Ragtag, off-cut, Kintsugi wares. When does lightning strike quite as gently. Illumination that does not blind but exudes as wingbeat shimmers. Denim on all but maybe two of us and fingerprinted cups shared, tipped, upended between each. The pan beneath the coal fire will cool as forecasted rain arrives, as entropy lays claim on all things, as morning peeks out over the fence and whispers hello, are you up, would you like coffee, I made some. Kindly. Anomalies in black sky can’t be appraised and needn’t be, not when here with bug’s eyes we see smallness as entire, as endless and loving on continental scales. But with your cheeks marigold and walnut before the dog days of the fire, please know how long I’ve been looking for disparities like this one, craning my neck up to blue moons in the hopes of being seen in reflected atmosphere. And even now in indisputable silence I feel the value stitched in lace over my brow, and I pay my respects to the forum that holds me in regard, any at all, ever, at any moment, ever.
Get-togethers tend to have their own nuanced ebbing and flowing of interaction, activity, energy, dictated probably mostly by attendants as opposed to actual itinerary. Reliably, I will start strong on social fronts and wane with aggression; by the back half of the night I’m happiest if I’m reclining and sipping on an easy drink and doing far more listening than speaking. This night followed that prescription right to the letter (sub firepit for the typical late-hour centrepiece). I was feeling tired, content, and just cerebral enough to feel the intensity with which the coals in the fire were intent on being personified.

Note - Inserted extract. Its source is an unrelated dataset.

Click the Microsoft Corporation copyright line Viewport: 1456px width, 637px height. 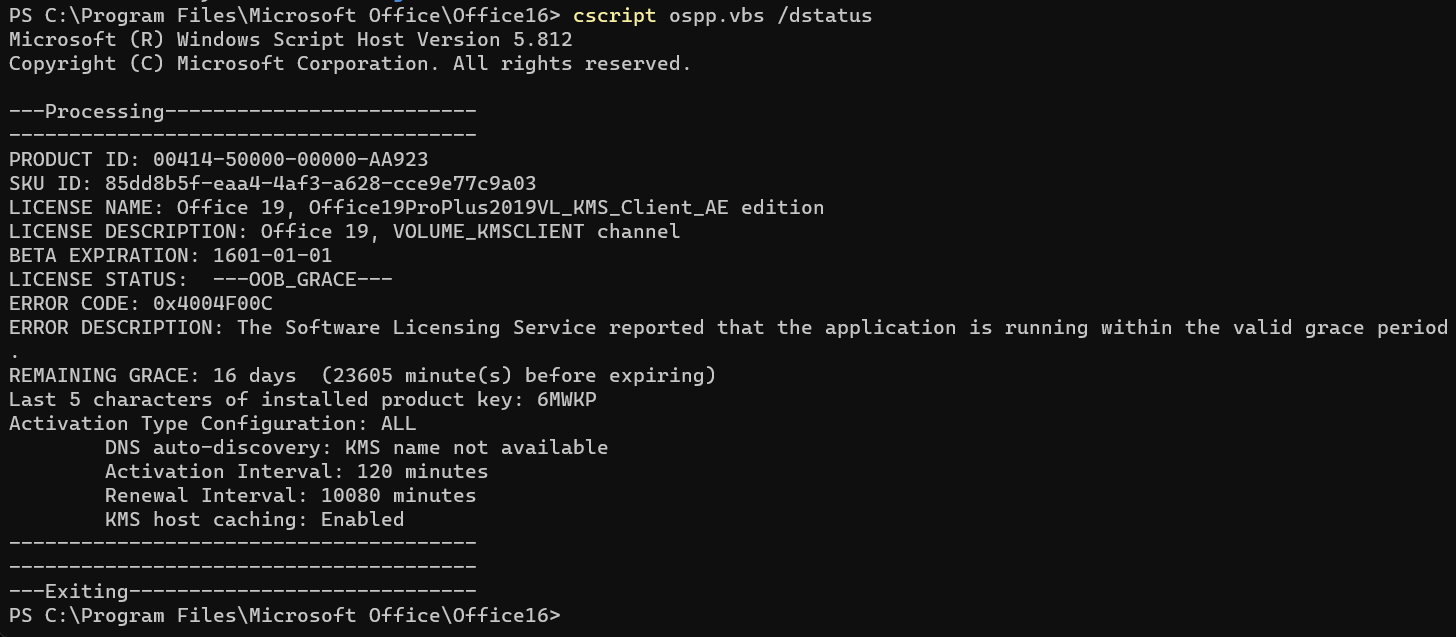pyautogui.click(x=350, y=64)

One thing that seemed profound at the time was that this group of people, gathered around the fire at this certain point in the night, lit and filled up a lot of personal, social gauges I have. It’s been a while since I’ve been as involved in a group setting as I am among these friends. I’ve grown very used to silence as a discomfort, as in, saying nothing yet wishing anyone would ask me what I think, re: anything. Believing in the correlation of worth with extraversion and decibel count. Now it’s just nice to be relieved of that weight. Even wordless, still. I don’t perceive my reception as being discoloured or marred by my tendency towards quiet. I may even be appraised and appreciated on that basis. What was once a hinderance and insecurity; now just a birthmark or freckle to be beheld, illustrated, or marked for identification.
We’re just a small number of people building relationships and striding forward but there’s so much to be taken with soft thankfulness. I don’t think we’re necessarily special but it feels that way when I think of my life and the sum of friendships within it. These nights are good for us and I look forward to more, and more.